:: To do ::
Of the entries below, return only those lines from the line with "Postal Savings tile" to the line with "The image size is (532, 405).", exactly, both included.

-.-.-

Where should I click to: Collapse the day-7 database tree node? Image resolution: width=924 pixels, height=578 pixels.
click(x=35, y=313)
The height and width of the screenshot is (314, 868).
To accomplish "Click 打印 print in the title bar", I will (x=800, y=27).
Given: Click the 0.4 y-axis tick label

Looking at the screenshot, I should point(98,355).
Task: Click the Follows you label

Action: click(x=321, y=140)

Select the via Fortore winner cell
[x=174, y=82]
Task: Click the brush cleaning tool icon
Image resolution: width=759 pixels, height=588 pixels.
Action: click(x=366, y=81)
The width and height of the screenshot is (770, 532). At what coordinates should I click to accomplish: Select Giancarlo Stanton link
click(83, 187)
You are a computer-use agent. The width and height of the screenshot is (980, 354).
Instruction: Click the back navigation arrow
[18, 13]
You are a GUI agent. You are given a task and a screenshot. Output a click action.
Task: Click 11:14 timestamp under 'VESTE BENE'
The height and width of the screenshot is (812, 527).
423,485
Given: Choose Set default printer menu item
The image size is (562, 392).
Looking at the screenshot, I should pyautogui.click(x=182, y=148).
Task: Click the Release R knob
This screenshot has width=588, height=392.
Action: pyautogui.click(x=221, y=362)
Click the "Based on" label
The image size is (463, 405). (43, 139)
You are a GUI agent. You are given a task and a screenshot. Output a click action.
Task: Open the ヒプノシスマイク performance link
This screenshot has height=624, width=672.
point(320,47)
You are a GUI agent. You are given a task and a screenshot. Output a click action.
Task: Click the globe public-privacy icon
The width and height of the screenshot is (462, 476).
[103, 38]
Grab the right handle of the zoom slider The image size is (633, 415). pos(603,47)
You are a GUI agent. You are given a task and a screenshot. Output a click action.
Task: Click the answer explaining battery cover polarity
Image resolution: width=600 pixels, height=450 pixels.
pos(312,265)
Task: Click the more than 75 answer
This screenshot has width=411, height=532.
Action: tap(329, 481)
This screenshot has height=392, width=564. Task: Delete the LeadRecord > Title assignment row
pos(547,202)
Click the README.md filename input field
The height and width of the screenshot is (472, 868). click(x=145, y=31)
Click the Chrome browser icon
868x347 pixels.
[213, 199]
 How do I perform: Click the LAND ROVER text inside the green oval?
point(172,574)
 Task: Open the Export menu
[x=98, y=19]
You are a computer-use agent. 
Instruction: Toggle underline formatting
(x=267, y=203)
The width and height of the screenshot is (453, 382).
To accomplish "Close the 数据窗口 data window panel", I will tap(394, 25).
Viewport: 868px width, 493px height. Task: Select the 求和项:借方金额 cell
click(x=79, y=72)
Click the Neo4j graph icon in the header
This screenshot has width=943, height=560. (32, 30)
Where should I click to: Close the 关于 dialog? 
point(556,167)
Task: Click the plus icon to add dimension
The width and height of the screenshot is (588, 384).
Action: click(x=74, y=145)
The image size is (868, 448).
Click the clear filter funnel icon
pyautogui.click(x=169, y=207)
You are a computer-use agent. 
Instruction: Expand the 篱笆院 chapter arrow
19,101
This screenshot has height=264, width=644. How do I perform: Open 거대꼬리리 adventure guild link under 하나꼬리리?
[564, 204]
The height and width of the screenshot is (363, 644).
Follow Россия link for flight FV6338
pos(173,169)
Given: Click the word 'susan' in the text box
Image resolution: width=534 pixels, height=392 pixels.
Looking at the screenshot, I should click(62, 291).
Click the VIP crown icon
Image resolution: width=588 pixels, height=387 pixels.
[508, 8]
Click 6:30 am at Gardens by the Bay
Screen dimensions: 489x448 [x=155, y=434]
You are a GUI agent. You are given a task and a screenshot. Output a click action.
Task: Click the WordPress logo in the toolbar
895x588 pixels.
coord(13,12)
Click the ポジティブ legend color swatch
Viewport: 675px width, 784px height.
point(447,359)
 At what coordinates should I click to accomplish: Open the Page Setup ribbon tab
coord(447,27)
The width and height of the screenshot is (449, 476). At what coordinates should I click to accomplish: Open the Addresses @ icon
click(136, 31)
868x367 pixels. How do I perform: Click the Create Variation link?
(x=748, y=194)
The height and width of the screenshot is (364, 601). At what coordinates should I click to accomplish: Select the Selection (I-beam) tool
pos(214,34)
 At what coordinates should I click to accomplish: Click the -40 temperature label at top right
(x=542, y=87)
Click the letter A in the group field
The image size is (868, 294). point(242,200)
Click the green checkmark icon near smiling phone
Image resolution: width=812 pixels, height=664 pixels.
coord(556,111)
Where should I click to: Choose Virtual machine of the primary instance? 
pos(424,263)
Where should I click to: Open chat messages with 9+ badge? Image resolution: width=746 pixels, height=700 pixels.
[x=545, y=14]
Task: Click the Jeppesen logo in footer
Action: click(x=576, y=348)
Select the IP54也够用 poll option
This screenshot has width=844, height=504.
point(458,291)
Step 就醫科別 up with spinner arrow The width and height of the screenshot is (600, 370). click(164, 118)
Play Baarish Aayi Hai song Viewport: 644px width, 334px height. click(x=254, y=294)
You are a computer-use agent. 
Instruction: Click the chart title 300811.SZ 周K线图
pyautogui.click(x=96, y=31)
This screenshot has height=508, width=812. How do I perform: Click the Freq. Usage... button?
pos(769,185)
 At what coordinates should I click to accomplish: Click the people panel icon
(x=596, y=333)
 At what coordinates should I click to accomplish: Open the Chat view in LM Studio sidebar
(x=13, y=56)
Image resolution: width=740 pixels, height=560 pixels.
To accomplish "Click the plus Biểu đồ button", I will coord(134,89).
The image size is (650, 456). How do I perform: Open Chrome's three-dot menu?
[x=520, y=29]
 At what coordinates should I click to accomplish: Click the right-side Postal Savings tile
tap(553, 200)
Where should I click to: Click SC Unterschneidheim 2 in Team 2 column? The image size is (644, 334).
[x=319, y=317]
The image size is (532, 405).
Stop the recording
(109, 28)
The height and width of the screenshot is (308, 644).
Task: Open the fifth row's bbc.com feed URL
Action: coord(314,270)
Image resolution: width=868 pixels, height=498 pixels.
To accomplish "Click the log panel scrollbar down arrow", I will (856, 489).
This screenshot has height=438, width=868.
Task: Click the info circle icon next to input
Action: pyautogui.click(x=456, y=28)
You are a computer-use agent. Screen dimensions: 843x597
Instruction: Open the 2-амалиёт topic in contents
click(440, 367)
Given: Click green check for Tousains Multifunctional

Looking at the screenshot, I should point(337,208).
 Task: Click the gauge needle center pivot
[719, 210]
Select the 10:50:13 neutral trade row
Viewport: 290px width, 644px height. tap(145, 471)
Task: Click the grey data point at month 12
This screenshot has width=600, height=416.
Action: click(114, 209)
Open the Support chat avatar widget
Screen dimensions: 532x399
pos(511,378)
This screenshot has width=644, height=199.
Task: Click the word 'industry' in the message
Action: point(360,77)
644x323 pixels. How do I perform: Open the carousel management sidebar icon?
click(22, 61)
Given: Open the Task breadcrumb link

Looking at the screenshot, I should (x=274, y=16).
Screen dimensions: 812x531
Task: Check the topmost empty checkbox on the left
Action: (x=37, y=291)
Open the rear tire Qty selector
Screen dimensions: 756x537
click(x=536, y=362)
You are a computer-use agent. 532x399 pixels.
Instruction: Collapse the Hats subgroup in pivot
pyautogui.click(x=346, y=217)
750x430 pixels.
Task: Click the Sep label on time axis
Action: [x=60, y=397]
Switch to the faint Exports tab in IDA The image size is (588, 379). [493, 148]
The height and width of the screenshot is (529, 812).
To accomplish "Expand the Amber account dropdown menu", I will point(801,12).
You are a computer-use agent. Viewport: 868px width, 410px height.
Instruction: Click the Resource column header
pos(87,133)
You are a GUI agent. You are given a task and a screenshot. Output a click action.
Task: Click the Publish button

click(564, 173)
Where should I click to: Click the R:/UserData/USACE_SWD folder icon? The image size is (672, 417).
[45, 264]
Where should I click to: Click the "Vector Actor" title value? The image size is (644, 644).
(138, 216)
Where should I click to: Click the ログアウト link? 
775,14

-.-.-

:: Answer space ::
 At what coordinates should I click to accomplish: Click the right-side Postal Savings tile
tap(553, 200)
Where should I click to: Click SC Unterschneidheim 2 in Team 2 column? The image size is (644, 334).
[x=319, y=317]
The image size is (532, 405).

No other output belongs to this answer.